TASK GOAL
Scan the entries below and return each line that contains "agent".

Collected data:
[Start of section]
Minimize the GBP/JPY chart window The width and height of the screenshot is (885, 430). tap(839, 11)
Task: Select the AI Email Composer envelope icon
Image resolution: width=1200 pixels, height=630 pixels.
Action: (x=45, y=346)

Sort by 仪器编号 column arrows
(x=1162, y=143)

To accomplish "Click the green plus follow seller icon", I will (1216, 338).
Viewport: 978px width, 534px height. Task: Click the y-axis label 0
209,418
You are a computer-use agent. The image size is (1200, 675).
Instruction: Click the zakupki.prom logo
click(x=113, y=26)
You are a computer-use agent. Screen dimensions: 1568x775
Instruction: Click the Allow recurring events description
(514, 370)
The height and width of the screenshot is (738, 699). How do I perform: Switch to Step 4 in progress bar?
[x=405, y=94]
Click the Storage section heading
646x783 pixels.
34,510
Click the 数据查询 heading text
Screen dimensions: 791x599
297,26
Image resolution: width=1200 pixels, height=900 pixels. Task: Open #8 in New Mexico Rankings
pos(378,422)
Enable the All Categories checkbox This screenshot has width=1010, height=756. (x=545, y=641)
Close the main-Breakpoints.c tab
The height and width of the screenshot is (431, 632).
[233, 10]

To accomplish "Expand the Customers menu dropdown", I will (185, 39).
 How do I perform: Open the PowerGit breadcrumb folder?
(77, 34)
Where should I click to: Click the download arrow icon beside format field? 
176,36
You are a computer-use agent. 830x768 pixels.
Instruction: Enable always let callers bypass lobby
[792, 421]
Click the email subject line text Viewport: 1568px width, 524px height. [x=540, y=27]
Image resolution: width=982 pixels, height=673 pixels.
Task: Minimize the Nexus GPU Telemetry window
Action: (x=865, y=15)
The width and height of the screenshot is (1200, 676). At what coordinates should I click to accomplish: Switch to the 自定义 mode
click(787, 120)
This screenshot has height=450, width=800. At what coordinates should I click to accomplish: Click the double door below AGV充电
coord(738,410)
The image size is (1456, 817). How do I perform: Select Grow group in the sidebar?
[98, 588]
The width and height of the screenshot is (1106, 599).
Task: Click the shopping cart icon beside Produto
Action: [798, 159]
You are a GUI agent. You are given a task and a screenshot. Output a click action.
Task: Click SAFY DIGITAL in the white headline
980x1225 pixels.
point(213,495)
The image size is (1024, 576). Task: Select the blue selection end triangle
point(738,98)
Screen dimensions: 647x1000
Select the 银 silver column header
[End of section]
ANSWER AREA
You are a computer-use agent. The image size is (1200, 675).
You are a computer-use agent. Screen dimensions: 1568x775
You are a computer-use agent. 830x768 pixels.
You are a GUI agent. You are given a task and a screenshot. Output a click action.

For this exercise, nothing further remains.